MAXIMISING CONVEYOR-BELT STABILITY FOR HIGH SPEED, DIGITAL PRINTING

Digital-inkjet printing is the fastest growing print process in the graphics and packaging industries. It is flexible and has the advantage of allowing print-on-demand, reducing lead times for many print products. It does not require a template and allows variable content to be printed onto a range of different surfaces. In addition, technological advances within digital printing have brought about cost-effective short runs, flexibility in versioning and design, and higher resolution with smaller ink-drop size.

In terms of the printing process, inks, printhead design and ink-substrate interactions are all important contributing factors. In tandem, the printing process has to be correctly executed or enabled in a printer with good machine controls, software and machine design. Machine design needs to provide a suitable operating environment for the entire printing process. Aside from protecting the printheads from interferences, it should enable stable transportation of the substrate during the printing process at the given speed range. 

To illustrate this point, IPCO commissioned a study to compare the conveyor-belt stability of steel and plastic for digital printing. The aim was to measure the vibrations (up and down movement) of both materials on a testing printing conveyor of speeds from 30–300m/min. 

The trials were carried out by a research group at the Fraunhofer Institute for Production Technology IPT in Aachen, Germany. The plastic belt tested was made of a typical stiff material used for digital printers and tensioned at 3,000 N, as recommended by the supplier. The IPCO steel belt was 1,600 SM steel grade and was tested under three different levels of tension – 4,600, 5,500 and 6,400 N. While secondary issues relating to conveyor-belt tension did not fall within the remit of the project, elongation can be a potential issue with plastic belts, whereas steel belts are virtually stretch free.

The results showed that at 30m/min, the highest amplitude range recorded for the plastic belt was ~450µm, while figures for the steel belt – at the same speed – ranged from ~130µm to as low as ~85µm. 

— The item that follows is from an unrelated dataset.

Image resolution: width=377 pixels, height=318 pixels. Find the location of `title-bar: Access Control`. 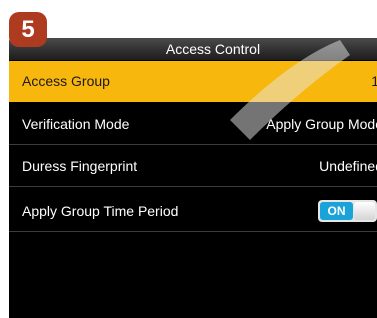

At 180m/min, the highest plastic belt amplitude range recorded was ~300µm, while the steel belt – at the same speed – ranged from ~90µm down to ~50µm.

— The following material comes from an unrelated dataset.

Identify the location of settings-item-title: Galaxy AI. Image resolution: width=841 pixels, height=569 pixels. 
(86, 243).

At 300m/min, the highest amplitude range recorded for the plastic belt was ~200µm, while the steel belt demonstrated figures ranging from ~60 µm to as low as ~30 µm.

“Digital-inkjet printing is the fastest growing print process” 

In summary, the steel belt was shown to be 3–6 times more stable (less vibration) than the plastic belt, depending on speed and tension. For the steel belt, it is evident that higher tension meant lower vibrations. But for most printing applications, tensioning of 4,600–5,500 N is sufficient.

From the study carried out by Fraunhofer IPT, IPCO could conclude that the vibration of a steel conveyor printing belt was shown to be as much as six times less than that of a plastic conveyor printing belt. Its key features such as stability, flatness, straightness, durability and ease of cleaning, provide high productivity, high precision and high print quality with minimal vibration. 

This superior conveyor-belt stability performance means that the position of the print substrate is assured at all times and press speeds can be maximised without compromising quality.

In terms of steel belts, typical grades used in digital printing are IPCO’s 1,600 SM and 1,650 SM. Both are made of martensitic stainless steel that exhibits excellent mechanical properties, very good wear resistance and repairability. These steel grades can even withstand heat up to 300º and can therefore be used in certain drying steps. The typical thickness range of steel belts for printing, is 0.4–1.2mm, with widths available from 400mm up to three metres. 

Steel belts for printing may either be solid or perforated, depending on the substrate printed. Thicker substrates such as corrugated board, ceramic tiles or board, require a vacuum to keep them fixed and flat during the inkjet-printing process. Perforated belts allow the suction forces from the vacuum table to fix the substrate to the belt. 

Switching over to steel-belt technology is not simply a matter of replacing the plastic belt. The conveying system as a whole has to be designed to cope with the steel belt tensioning requirements. Steel belts also require effective tracking if they are going to run as straight and true as they are flat and stable. 

The IPCO HST system is designed for high speed applications where precision accuracy is required. Offering tracking accuracy to <0.01mm, the HST is suitable for conveyors running at speeds of up to 25m/s (1,500m/min). 

“HPT is suitable for use on presses with belt speeds up to 300m/min”

Electronic controls continuously measure the belt position and automatically adjust for belt-edge variations. This enables instantaneous adjustments to ensure tracking accuracy at high speeds. MQTT compatibility enables communication with end user, process-control systems. A sensor package consisting of two optical sensors manages the collection of the information required to track the belt with precision at high speeds.

The HST complements the IPCO HPT system, specifically developed for the digital-printing industry. Offering belt tracking accurate to +/- 0.1mm, the HPT is suitable for use on presses with belt speeds up to 300m/min. 

IPCO’s Special Engineering team works with customers on a project basis to ensure that the end solution meets the specific design constraints of the system and that performance and production benefits are optimised for a specific process.